Oct 20
Cautionary Tales from Research on Listening Effort
Two labs set out to test the same research question. They review the literature, select the tasks and study designs they think are appropriate, and run the studies. Despite following best practices at every stage of the research process, they reach opposing conclusions. How can we reconcile these results? Although findings can conflict for many reasons, one factor that is often overlooked in cognitive psychology is inconsistency in measurement. Indeed, researchers operationalize constructs that cannot be directly measured (e.g., musical aptitude, inhibition, working memory) in many different ways. Measurement inconsistency may lead to what has been referred to as the jingle fallacy—falsely assuming two tasks or scales measure the same underlying construct because they have the same name—or the jangle fallacy—falsely assuming two tasks or scales measure different constructs because they have different names.

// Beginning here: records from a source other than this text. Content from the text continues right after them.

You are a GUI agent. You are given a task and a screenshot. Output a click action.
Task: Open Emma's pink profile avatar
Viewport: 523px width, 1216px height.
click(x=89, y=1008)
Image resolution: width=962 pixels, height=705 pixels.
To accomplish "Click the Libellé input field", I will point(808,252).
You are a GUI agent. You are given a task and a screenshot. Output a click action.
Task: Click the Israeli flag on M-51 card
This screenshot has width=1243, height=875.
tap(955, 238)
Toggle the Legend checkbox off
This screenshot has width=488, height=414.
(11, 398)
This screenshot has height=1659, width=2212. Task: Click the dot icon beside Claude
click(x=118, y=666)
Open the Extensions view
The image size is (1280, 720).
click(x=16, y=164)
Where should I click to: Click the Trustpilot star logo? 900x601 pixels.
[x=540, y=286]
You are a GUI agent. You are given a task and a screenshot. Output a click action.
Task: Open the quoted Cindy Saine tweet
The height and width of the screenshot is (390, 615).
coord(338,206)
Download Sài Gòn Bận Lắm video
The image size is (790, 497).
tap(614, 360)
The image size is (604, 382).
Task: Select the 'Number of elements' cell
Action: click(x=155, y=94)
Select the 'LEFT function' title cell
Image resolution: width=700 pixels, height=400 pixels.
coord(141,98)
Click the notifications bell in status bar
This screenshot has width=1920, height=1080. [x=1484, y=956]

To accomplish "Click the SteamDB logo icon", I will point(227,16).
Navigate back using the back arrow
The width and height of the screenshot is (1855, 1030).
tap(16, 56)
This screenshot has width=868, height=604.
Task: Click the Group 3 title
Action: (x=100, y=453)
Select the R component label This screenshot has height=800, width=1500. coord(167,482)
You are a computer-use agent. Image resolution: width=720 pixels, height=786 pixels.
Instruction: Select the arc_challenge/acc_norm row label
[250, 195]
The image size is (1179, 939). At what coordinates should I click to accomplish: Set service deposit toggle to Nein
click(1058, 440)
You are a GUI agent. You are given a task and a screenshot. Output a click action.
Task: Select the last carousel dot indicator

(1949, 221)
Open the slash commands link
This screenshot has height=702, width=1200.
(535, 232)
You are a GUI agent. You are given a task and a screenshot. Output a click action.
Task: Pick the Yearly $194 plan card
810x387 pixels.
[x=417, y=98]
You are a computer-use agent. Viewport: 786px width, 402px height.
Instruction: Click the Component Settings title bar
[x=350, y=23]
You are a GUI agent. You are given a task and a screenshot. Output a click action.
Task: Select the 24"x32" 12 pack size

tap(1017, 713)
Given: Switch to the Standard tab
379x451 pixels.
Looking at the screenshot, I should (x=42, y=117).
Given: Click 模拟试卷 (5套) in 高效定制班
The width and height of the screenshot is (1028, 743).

In this talk, Strand describes how measurement inconsistency has clouded the literature on listening effort—the deliberate allocation of mental resources to overcome obstacles in goal pursuit when carrying out a [listening] task (Pichora-Fuller et al. 2016). Multiple commonly-used listening effort tasks that are assumed to measure the same underlying construct are in fact only very weakly related to one another (demonstrating “jingle”). In addition, measures that are intended to quantify listening effort may instead be tapping into domain-general cognitive abilities like working memory (demonstrating “jangle”). Strand will also offer suggestions for researchers studying other constructs about how to avoid jingle and jangle in their own work.